Replicated food is not halal or kosher: a secular argument

Fake meat is going mainstream – you can buy burgers at Burger King, White Castle, and Del Taco. Surely Chipotle and McDonalds are not far behind. This is exciting for people like me who are Muslim Eaters obsessed with the halal scene. But plant-based meat is one thing, what about the science fiction dream of totally replicated meat?

The basic concept of the replicator in Star Trek (and now, The Orville) is that food is just molecules, so instead of cooking plants and animals, you can assemble the dish (and the dish upon which it is served) from raw molecules of matter. Which then leads to the inevitable question, would replicated pork be halal or kosher?

Rather than make a theological argument for why it would or would not be, I want to approach that question from the other direction. Why would it be? The basic answer is that the molecules from which we replicate the pork don’t actually come from a pig. They could come from stockpiles of carbon, nitrogen, hydrogen, and oxygen (CHON). There probably would be some trace molecules too, but if the replicator can assemble foods by molecule, then it can probably assemble molecules from atoms. These are just implementation details. Therefore, if the meat doesn’t come from a pig, then there’s no problem. Of course there are additional requirements of halal and kosher with regards to how the animal is slaughtered, etc. But we by removing the animal from the equation, these requirements are moot.

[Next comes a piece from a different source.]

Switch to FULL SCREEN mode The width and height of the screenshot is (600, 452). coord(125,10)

The problem is that the molecules of pigs don’t originate in pigs, either, Ultimately, molecules are formed from atoms, and atoms are formed mostly from cosmological forces (all the good stuff in particular from supernovae). So, consider two groups of molecules. Both are formed from the same supernova explosion of a star that was birthed from primordial hydrogen in the Big Bang. One group of molecules never enters the biosphere and gets processed into raw stock, and then replicated into a pork chop. The other group of molecules ends up in a pig, and then excised into a pork chop. One of these is clearly not halal or kosher. However, the origin of the molecules is identical. It’s purely a matter of how these molecules were arranged since they were created, that renders them non halal/kosher. IN another billion years, both will end up part of the same gas cloud in an expanding red giant anyway, and that brief arrangement into “pig” will just be a tiny blip.

What if you then collected those molecules from the second group, the group that was for an insignificant period of time, a pig, retrieved them from the gas cloud, and then reassembled them into a porkchop? (This is the nonsensical kind of thing that I imagine bored superintelligent post-singularity entities would do for self-amusement, which is so ludicrous but inevitable that it is another reason why I am skeptical of the singularity and AI in general). This reconstituted porkchop is still not halal or kosher.

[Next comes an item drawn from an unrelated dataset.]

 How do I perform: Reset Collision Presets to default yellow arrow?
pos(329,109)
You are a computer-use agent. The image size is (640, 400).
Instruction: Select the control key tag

Think about that. Out of 20 billion years, a negligible period of time being arranged into a pig renders these molecules forever, inescapably, non-halal and non-kosher. There is something profound and eternal about form, about morphology, that transcends time and space.

I don’t pretend to understand my faith rationally. It’s faith, after all. But the above thought experiment says to me that there is something more to halal and kosher, than merely about the animal. There is something inherently impure in the morphology itself. By recreating the morphology, we are in a sense recreating that impurity. So, the only safe answer, is no. Replicated pork is not halal or kosher. Replicate turkey bacon instead.

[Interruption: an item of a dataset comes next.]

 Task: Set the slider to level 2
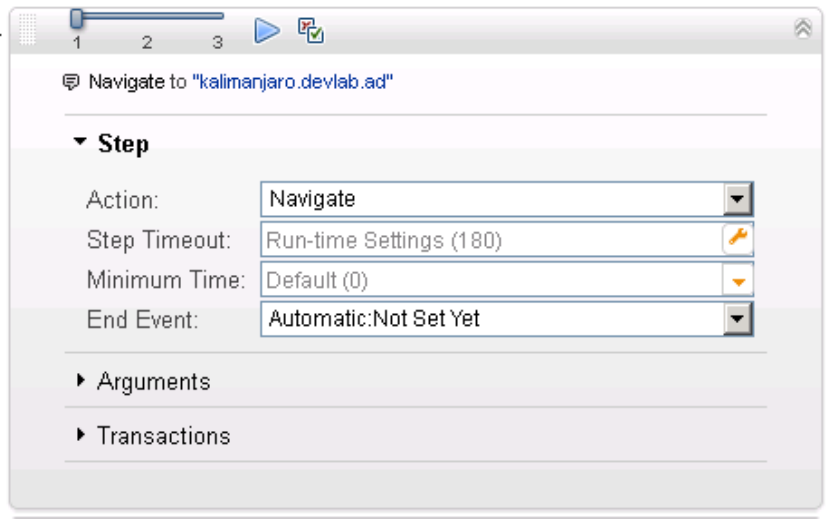tap(146, 18)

UPDATE: As a friend pointed out, wild boars do die and decompose, so their molecules can be re-purified if they end up as grass eaten by a cow that is slaughtered according to halal/kosher. So there must be some kind of re-purification process that can undo the impurity of the brief morphological state. So, by analogy, the replicated food in a replicator can be halal/kosher even if the molecules were briefly non-halal/non-kosher. as long as they were “laundered” through the biosphere first. Still, assembling the molecules into a porkchop would still return to the forbidden morphology, so the answer to the main question is still no.

UPDATE 2: In the comments below, J. sends this link discussing in detail whether cloned pigs are kosher. (spoiler: they aren’t). However, the discussion therein still leaves the door wide open for replicated pork. I still hypothesize no.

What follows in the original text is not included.